*Records for processing*:

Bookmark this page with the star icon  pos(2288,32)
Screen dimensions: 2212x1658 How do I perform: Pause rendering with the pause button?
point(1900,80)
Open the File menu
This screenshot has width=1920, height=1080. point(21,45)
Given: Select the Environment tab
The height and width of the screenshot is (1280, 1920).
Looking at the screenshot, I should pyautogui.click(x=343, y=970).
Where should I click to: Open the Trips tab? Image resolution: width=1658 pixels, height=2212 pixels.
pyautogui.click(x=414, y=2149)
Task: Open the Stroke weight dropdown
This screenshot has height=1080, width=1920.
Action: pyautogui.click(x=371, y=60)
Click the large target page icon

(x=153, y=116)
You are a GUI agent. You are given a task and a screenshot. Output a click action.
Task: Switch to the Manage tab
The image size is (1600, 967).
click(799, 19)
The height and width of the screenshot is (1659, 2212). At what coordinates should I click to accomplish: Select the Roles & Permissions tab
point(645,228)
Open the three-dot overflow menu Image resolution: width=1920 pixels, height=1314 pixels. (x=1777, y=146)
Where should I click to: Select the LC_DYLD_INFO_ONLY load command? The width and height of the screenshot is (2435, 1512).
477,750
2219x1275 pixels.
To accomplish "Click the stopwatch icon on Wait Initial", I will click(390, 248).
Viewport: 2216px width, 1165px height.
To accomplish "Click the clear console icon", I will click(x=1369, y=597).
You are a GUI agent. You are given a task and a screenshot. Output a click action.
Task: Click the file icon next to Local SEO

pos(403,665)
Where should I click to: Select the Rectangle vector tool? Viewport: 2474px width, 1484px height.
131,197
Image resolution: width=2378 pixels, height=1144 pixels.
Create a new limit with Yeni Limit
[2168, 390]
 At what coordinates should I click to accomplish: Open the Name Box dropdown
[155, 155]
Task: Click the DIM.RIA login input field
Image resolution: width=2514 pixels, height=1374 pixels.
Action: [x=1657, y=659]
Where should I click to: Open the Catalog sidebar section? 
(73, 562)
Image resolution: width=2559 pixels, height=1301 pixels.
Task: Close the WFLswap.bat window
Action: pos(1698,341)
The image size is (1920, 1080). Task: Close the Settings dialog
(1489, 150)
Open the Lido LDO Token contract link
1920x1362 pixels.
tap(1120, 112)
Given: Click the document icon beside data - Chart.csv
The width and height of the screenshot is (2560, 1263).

*Activity*: Extract each line holding the word "will" from the records.

*Answer box*:
To accomplish "Click the stopwatch icon on Wait Initial", I will click(390, 248).
To accomplish "Click the clear console icon", I will click(x=1369, y=597).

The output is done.